The Local Government Superannuation (Scotland) Amendment Regulations 1993

Explanatory Note

(This note is not part of the Regulations)

These Regulations make a number of amendments to the Local Government Superannuation (Scotland) Regulations 1987 (the “principal Regulations”).

The Regulations make a number of minor technical amendments to the principal Regulations. However, they also make a number of more substantial amendments, the effect of which is broadly as follows:–

(1) A married female employee may, if she is entitled to reckon a period of reckonable service before 6th April 1988 elect to have additional periods of service counted as reckonable service for the purpose of calculating a widower’s pension. Time limits are imposed for making an election and a limit is placed on the length of the period which may be so reckoned. Separate provision is made for those employees who have been in pensionable employment continuously since 27th July 1989 and for those who have not. (Regulations 5 and 14)

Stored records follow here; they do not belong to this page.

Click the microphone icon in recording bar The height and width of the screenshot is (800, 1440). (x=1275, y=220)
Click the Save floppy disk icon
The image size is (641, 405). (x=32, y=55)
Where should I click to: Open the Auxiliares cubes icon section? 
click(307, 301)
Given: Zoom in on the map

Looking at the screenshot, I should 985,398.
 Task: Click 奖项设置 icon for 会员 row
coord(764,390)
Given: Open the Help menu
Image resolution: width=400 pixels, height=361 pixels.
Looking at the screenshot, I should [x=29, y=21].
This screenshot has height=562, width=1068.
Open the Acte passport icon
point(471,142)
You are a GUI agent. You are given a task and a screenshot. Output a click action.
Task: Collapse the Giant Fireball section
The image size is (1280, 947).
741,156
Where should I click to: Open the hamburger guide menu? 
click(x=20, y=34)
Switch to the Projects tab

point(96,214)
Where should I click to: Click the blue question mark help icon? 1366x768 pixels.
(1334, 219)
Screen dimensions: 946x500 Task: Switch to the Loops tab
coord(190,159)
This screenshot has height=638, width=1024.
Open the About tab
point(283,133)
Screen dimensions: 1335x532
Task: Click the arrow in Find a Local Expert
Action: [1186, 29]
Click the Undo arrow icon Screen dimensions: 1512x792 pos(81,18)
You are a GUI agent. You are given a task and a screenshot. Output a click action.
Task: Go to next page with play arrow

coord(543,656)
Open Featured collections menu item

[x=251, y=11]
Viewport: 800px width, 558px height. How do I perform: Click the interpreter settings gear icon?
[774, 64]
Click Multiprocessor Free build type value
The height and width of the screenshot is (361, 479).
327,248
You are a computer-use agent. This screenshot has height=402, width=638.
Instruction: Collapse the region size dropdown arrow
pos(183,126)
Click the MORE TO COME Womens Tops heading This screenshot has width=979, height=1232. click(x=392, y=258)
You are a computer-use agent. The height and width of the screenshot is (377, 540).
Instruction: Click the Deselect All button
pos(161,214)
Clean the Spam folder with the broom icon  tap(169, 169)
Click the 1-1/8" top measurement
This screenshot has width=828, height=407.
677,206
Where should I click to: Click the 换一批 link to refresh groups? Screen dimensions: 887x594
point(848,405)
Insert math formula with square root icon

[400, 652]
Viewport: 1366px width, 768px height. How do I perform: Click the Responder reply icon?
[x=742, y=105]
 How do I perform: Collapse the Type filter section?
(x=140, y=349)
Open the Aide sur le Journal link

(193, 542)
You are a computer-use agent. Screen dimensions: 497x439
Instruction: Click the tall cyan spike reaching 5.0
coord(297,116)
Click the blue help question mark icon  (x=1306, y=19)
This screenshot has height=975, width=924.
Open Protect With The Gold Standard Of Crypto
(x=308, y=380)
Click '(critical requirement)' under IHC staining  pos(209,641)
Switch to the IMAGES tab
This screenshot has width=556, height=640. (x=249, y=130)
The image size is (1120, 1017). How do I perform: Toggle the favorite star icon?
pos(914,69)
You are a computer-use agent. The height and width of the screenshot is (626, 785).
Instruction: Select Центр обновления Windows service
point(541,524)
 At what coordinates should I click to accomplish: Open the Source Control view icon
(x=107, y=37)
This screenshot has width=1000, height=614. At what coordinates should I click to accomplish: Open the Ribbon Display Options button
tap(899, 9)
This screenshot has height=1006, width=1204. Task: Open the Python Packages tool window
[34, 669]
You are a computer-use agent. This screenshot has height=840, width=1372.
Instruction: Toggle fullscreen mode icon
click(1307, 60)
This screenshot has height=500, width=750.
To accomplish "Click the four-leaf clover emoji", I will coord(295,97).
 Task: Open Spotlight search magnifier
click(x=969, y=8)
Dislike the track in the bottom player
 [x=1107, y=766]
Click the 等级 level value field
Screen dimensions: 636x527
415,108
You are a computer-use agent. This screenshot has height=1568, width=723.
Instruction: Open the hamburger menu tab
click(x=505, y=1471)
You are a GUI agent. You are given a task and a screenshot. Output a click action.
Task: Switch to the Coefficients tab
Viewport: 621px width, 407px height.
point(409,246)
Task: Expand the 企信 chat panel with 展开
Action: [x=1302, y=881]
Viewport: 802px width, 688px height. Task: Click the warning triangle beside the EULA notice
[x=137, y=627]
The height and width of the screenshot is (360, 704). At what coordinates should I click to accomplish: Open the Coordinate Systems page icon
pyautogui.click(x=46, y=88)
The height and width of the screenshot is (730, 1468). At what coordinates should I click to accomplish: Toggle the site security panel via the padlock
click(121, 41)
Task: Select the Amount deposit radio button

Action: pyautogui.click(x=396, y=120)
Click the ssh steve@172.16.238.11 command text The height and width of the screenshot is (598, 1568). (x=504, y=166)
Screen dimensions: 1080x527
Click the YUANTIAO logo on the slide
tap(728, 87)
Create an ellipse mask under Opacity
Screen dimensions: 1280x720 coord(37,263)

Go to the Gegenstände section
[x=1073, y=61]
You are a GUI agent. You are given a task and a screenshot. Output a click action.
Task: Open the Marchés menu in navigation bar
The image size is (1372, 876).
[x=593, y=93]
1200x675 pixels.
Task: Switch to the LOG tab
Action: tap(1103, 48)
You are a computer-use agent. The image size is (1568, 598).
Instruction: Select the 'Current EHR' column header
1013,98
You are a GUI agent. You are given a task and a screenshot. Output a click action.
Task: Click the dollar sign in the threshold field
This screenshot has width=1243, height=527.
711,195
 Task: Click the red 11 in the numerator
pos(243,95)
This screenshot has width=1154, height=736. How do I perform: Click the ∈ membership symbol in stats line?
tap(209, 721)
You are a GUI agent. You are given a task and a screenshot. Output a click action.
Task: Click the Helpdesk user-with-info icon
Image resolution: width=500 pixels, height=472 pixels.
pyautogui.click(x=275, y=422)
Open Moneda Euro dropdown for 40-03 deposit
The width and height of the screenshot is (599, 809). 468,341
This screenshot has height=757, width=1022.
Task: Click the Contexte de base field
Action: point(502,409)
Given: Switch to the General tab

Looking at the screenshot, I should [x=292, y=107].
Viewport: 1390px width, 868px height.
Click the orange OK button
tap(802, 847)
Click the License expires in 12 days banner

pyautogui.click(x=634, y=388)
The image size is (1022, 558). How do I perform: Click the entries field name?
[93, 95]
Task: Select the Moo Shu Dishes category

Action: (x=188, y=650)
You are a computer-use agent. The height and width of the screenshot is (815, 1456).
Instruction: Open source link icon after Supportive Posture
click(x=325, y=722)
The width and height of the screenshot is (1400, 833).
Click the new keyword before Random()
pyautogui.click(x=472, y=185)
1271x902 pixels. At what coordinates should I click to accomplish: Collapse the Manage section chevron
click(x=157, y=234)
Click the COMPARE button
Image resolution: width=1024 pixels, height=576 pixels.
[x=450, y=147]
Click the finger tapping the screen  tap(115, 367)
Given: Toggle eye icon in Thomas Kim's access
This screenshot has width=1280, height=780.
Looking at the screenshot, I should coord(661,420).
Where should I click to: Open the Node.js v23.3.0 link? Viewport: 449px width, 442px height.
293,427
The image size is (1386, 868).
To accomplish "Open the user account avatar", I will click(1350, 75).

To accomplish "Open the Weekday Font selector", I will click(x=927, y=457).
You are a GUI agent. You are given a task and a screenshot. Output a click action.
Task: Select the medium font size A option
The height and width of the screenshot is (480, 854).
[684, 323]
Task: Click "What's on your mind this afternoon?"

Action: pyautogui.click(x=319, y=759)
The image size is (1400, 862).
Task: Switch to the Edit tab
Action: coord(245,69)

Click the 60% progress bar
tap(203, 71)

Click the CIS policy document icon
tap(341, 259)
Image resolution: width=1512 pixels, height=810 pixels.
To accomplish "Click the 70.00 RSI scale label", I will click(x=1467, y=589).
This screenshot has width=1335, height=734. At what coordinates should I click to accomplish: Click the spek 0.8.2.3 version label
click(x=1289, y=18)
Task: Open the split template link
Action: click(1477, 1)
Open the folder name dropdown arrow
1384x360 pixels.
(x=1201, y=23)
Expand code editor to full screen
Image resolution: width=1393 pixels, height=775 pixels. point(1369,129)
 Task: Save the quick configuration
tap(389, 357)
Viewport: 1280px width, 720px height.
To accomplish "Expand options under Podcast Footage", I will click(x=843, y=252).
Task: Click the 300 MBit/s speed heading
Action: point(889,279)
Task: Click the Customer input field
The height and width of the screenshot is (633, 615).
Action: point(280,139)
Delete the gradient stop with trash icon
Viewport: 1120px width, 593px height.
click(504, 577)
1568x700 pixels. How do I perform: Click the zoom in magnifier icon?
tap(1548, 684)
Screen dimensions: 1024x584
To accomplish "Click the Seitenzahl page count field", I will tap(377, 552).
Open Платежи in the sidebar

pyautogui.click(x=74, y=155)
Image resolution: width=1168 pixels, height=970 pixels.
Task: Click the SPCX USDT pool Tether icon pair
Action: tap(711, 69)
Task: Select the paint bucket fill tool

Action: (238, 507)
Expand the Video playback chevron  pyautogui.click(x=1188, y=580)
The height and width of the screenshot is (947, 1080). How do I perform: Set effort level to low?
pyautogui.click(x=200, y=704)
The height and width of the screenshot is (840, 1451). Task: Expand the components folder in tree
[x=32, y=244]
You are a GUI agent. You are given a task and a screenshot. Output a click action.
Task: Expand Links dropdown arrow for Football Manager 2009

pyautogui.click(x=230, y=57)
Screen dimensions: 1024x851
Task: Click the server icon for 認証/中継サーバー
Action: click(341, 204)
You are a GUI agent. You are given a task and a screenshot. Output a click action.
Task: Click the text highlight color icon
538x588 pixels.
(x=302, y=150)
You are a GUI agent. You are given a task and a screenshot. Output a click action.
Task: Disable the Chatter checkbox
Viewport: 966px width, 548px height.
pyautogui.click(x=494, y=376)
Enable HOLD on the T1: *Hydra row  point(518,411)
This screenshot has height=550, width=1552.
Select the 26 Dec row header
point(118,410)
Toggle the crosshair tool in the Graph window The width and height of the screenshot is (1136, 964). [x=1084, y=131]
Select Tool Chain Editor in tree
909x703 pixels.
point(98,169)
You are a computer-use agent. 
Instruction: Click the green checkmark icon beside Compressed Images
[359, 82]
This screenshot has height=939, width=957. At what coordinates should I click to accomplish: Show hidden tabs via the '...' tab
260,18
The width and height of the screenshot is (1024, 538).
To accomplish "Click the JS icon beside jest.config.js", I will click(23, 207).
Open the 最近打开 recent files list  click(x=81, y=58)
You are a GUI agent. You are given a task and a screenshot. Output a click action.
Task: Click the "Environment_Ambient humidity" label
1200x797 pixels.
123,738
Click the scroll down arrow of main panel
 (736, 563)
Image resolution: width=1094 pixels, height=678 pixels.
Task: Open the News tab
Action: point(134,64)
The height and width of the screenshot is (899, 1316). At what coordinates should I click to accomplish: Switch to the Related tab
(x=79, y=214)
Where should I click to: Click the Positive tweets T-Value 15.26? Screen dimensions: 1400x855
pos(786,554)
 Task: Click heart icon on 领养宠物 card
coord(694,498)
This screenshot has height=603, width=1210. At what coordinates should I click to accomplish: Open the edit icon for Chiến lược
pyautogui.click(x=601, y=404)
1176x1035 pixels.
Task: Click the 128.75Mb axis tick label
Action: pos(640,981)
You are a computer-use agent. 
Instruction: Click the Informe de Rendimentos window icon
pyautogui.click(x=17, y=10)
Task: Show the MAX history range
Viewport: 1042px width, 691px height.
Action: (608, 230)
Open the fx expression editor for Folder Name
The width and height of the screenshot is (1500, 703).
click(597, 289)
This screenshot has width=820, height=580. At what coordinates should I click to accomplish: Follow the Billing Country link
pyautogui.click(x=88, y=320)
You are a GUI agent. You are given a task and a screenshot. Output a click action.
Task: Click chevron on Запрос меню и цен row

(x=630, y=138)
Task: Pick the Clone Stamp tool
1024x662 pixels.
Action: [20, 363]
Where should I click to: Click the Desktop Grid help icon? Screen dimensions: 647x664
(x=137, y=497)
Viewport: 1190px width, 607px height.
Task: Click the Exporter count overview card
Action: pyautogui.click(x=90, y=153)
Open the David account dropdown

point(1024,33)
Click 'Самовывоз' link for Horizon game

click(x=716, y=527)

(2) In certain circumstances the retiring allowance payable to a married woman will be subject to reduction in respect of (a) service before 1st April 1972 and (b) service after 31st March 1972 but before 6th April 1988. The principal Regulations already contain similar provision for married men (regulation E3(7)). Provision is now made to enable female employees to avoid such reduction and amendment is also made to the provision in the principal Regulations which allows male employees to make payments to avoid such a -reduction (regulation C8). (Regulations 4 and 11)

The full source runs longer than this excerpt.